To form the interrogative form of these sentences, one can add the word “吗” at the end of the sentence, followed by a question mark. The Negative Adverb “没有” is its negative answer.
— 老师要开始上课了吗？（Lǎoshī yào kāishǐ shànɡkè le mɑ?）
Will the teacher begin our class?
— 没有。(Méi yǒu.)
— 会议快结束了吗？(Huìyì kuài jiéshù le mɑ？)
Will the meeting be finished soon?
1. “快……了” VS “（快）要……了”
Generally speaking, “快……了” and “要……了” can be substituted for each other,
but there are still some differences, as shown below:
快+V./Adj./ time words/quantifiers+了
车快/要开了。(Chē kuài/yào kāi le.)
The car will leave.
粥快/要冷了。(Zhōu kuài/yào lěnɡ le.)
The porridge will get cold.
(Kuài chūnjié le, tā zhǔnbèi hǎo huíjiā ɡuò chūnjié le.)
The Spring Festival is coming, and he is ready to go home and spend Spring Festival there.
我快十岁了，我不小了。(Wǒ kuài shísuì le，wǒ bù xiǎo le.)
I’ll be ten years old, so I’m old enough.
2. “快要……了” VS “就要……了”
Generally speaking, “快要……了” and “就要……了” can substitute for each other, but the important difference between them is that when there is a specific time adverbial in the sentence, we can only use “就要……了”，and not “快要……了”.
他们明天就要出发了。(Tāmen mínɡtiān jiù yào chūfā le.)
They will set out tomorrow.
爸爸后天就要出差了。(Bàbɑ hòutiān jiùyào chūchāi le.)
My father will be in business the day after tomorrow.

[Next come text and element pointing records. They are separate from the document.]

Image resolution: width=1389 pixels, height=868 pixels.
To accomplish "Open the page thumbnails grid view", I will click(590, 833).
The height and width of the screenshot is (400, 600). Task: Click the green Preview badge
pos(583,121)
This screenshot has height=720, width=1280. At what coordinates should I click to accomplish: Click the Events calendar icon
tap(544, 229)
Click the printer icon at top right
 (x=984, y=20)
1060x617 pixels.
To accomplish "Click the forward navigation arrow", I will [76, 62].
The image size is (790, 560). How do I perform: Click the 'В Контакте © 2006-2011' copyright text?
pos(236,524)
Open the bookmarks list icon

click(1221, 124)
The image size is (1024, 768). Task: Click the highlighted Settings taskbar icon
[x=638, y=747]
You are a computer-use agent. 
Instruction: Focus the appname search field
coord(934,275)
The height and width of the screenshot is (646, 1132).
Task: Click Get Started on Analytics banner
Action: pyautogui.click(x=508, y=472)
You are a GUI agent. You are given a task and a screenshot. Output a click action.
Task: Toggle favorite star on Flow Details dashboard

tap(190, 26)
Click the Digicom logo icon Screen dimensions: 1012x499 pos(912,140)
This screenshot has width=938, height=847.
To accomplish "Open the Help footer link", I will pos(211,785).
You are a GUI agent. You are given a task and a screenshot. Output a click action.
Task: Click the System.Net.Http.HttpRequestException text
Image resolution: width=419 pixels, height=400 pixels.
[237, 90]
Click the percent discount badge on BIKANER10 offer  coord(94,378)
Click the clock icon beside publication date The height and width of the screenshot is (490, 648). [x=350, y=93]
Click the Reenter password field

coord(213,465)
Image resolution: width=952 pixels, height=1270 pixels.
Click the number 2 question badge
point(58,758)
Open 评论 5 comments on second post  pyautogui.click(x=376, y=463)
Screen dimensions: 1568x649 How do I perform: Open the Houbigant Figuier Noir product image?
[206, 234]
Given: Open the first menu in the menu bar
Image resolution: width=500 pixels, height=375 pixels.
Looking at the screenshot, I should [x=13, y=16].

If your native language involves changing the form of the verb to indicate past, present or future tenses, it may take some time for you to adjust and adapt to how the Chinese express how something will happen “Soon”. But with practice, and in grasping the context of when such sentences are used, it is actually quite easy to understand. Once you get the hang of it, it will add to your growing skill with the Mandarin language.